Personal information
- Full name: Donald Dering Djoussé
- Date of birth: 18 March 1990 (age 35)
- Place of birth: Douala, Cameroon
- Height: 1.83 m (6 ft 0 in)
- Position(s): Striker

Team information
- Current team: Rebordosa
- Number: 39

Youth career
- 2002–2004: Matelots
- 2004–2005: Kadji Sports Academy
- 2005–2007: Mount Cameroon

Senior career*
- Years: Team / Apps / (Gls)
- 2007–2011: Dinamo Tbilisi / 60 / (9)
- 2008: → FC Borjomi (loan) / 9 / (0)
- 2011–2014: Pogoń Szczecin / 57 / (13)
- 2014: JS Saoura / 12 / (2)
- 2015: Pogoń Siedlce / 16 / (3)
- 2015–2016: Olimpia Grudziądz / 17 / (1)
- 2016–2018: Marítimo / 15 / (2)
- 2017: Marítimo B / 1 / (0)
- 2017−2018: → Académica (loan) / 32 / (10)
- 2018−2020: Académica / 41 / (8)
- 2020−2021: Casa Pia / 18 / (0)
- 2021−2022: São João de Ver / 10 / (1)
- 2022−2023: Vila Meã / 18 / (0)
- 2023−: Rebordosa

International career
- 2009: Cameroon U20 / 2 / (0)

= Donald Djoussé =

Cameroonian footballer (born 1990)

Donald Dering Djoussé (born 18 March 1990) is a Cameroonian footballer who plays as a striker for Portuguese club Rebordosa.

==Career==
He netted nine league goals for Dinamo Tbilisi; seven of these have been scored from bicycle kicks, a skill in which he specializes. He scored twice in the 7–1 home win against Samtredia on 11 March 2011.

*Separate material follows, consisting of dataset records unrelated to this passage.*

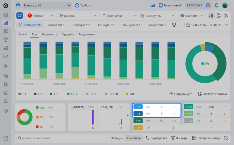Open the tools wrench-and-hammer icon
Screen dimensions: 234x145
tap(226, 16)
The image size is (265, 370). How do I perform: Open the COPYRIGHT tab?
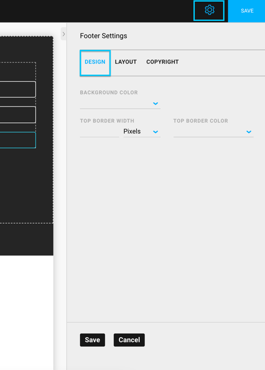162,62
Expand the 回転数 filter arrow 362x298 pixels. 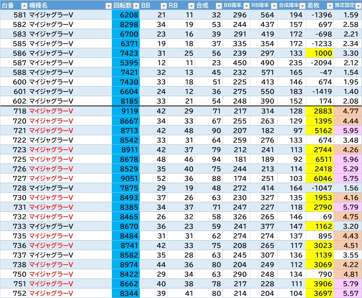tap(136, 6)
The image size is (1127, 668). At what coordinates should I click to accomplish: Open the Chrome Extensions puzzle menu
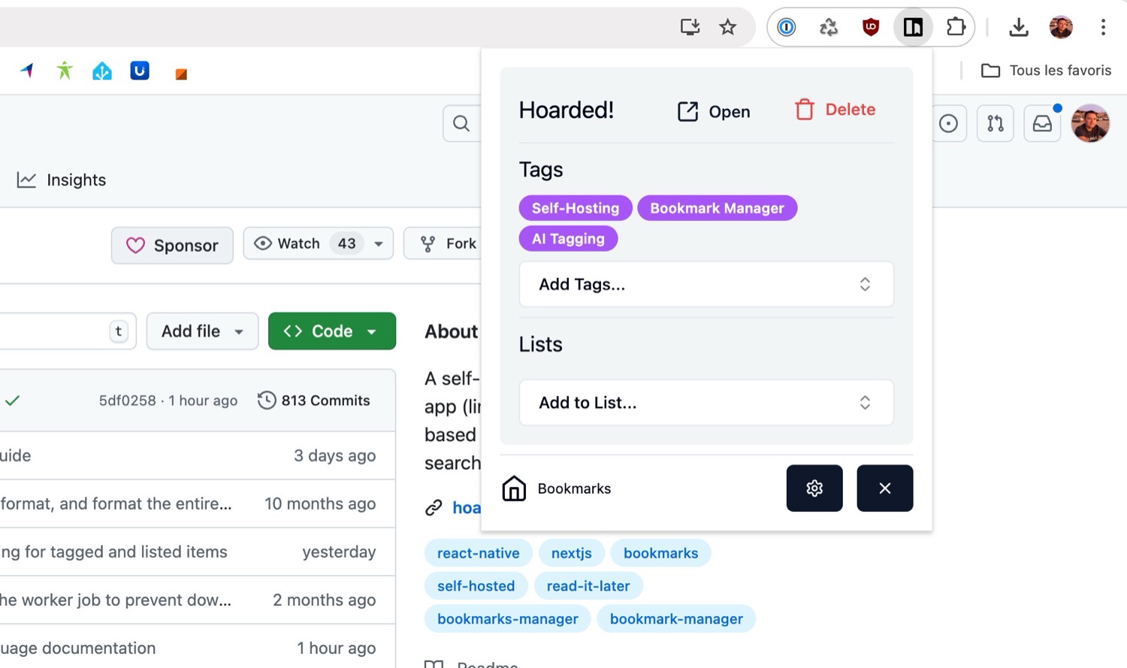click(x=955, y=28)
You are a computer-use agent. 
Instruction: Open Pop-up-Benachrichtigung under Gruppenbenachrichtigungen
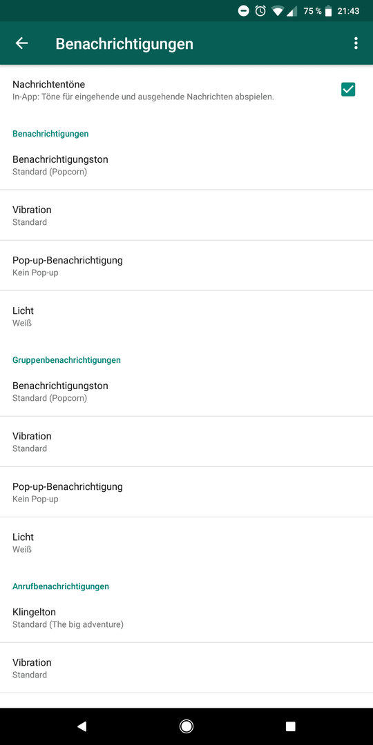(187, 493)
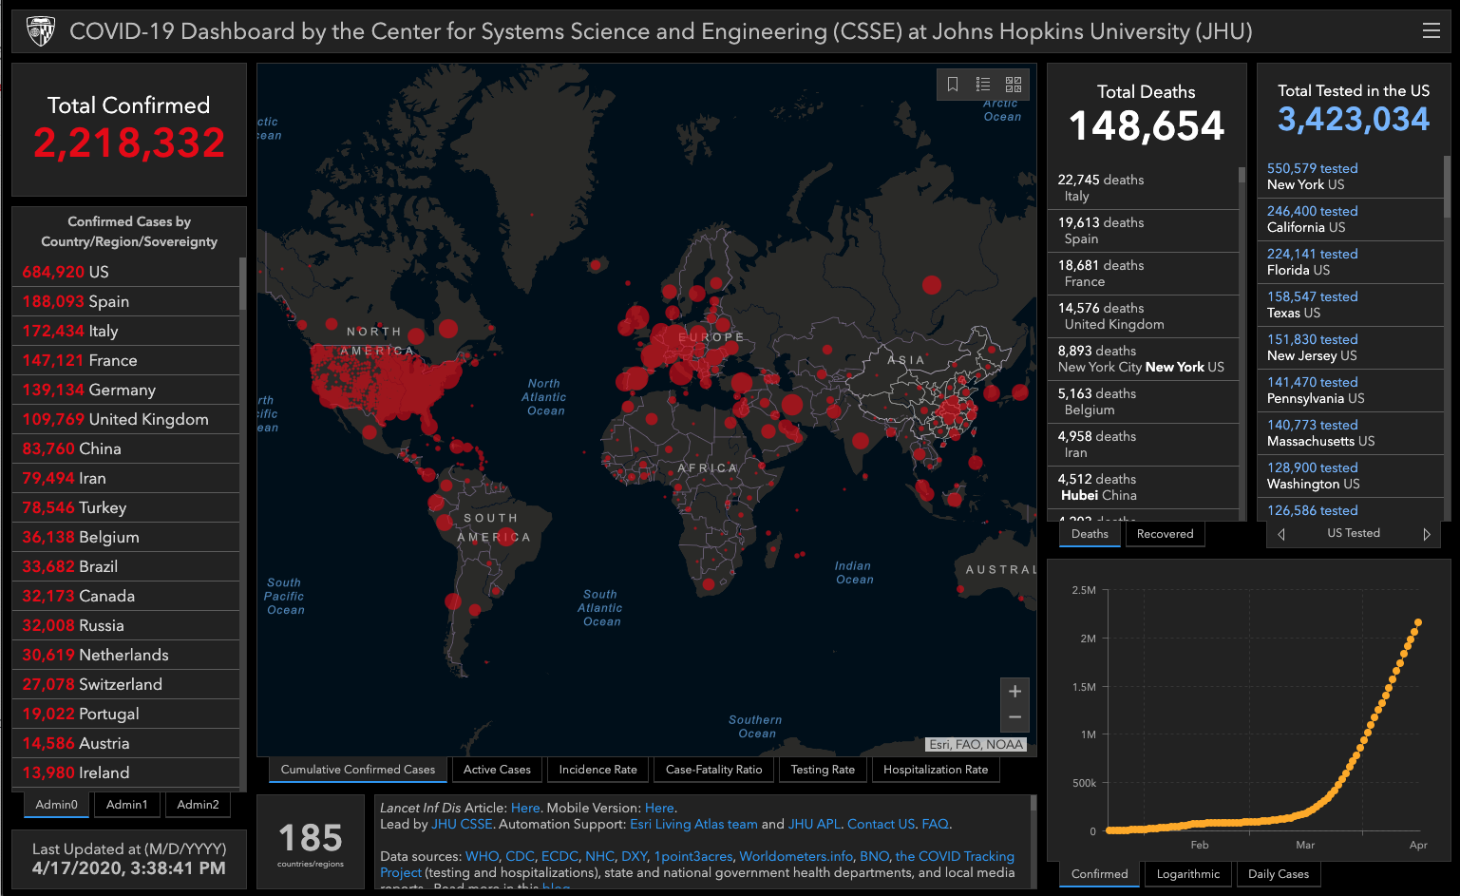The height and width of the screenshot is (896, 1460).
Task: Click the bookmark icon on the map toolbar
Action: [953, 84]
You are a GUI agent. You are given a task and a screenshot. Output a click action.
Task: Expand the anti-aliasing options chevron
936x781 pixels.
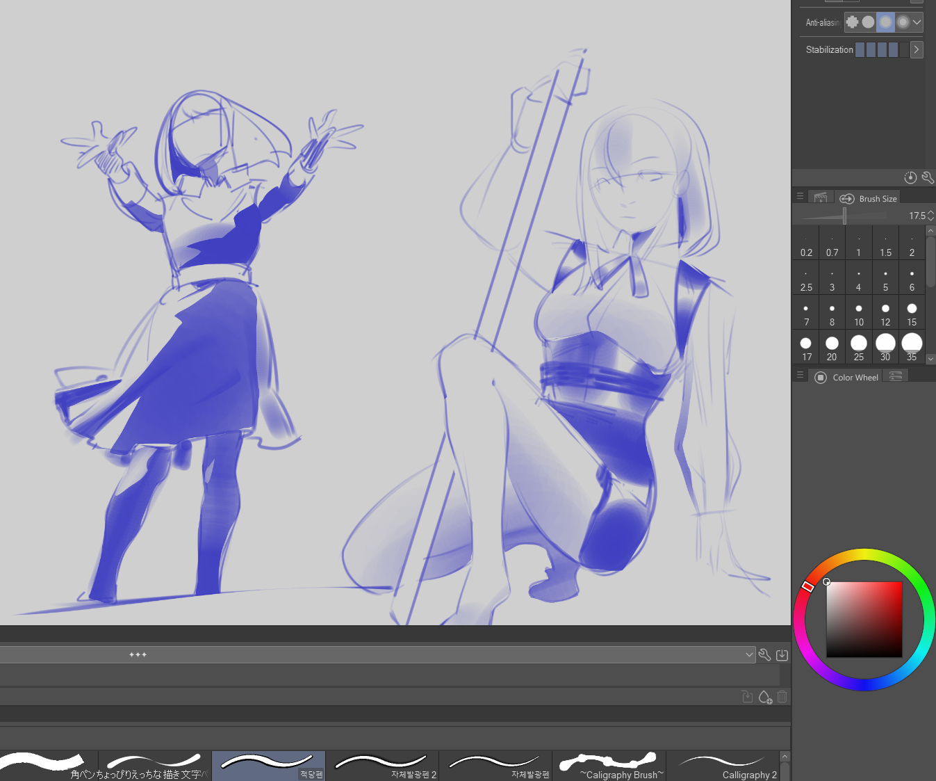coord(917,22)
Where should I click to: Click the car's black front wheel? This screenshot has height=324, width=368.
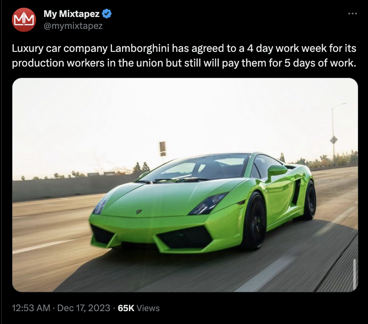click(x=255, y=221)
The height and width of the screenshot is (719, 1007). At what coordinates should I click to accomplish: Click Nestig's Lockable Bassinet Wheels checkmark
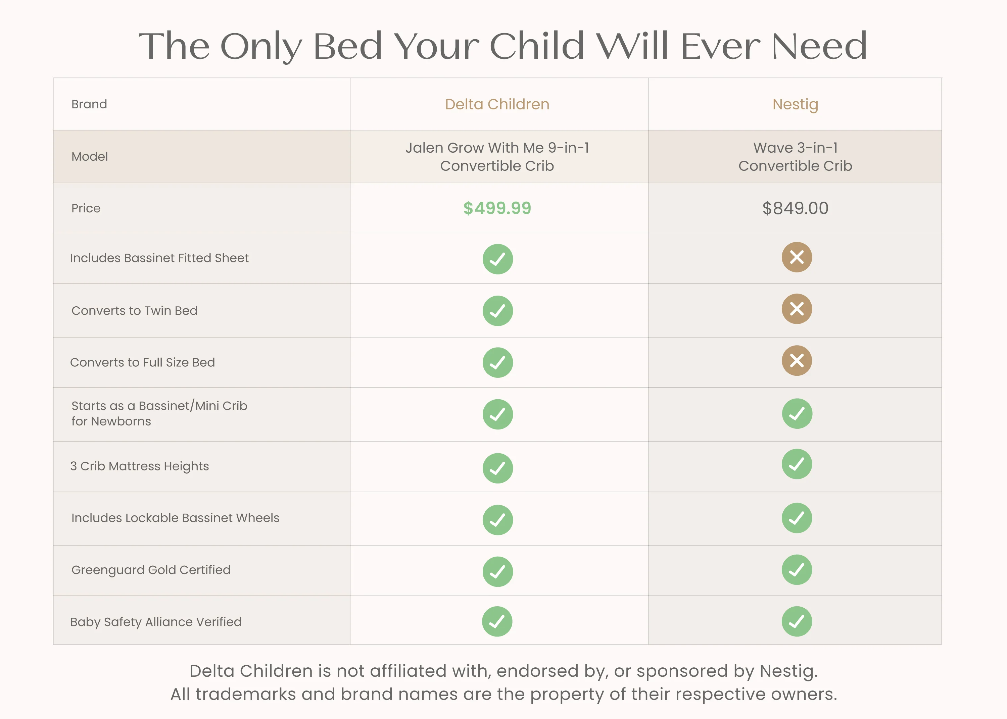click(x=797, y=518)
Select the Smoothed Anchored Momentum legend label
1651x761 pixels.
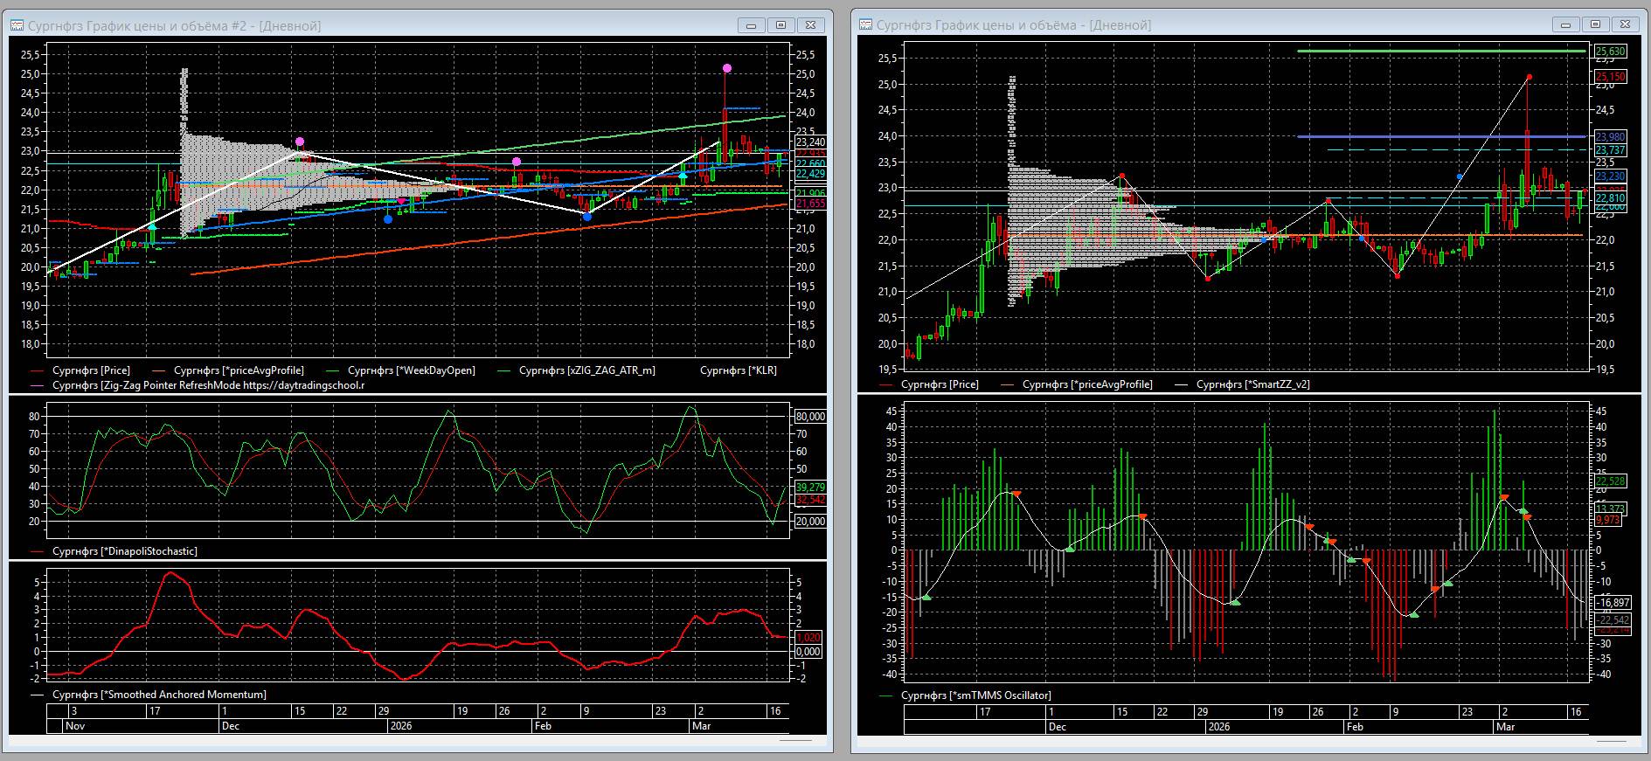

In July 2011, he joined Polish club Pogoń Szczecin on a three-year contract.

On the last day of the winter 2015–16 transfer window, Djoussé signed a two-and-a-half-year with Portuguese side Marítimo.

On 18 July 2017, Djousse joined Académica de Coimbra on a season-long loan. After his contract with the Verde-Rubros expired, Djoussé signed a permanent deal with Académica de Coimbra.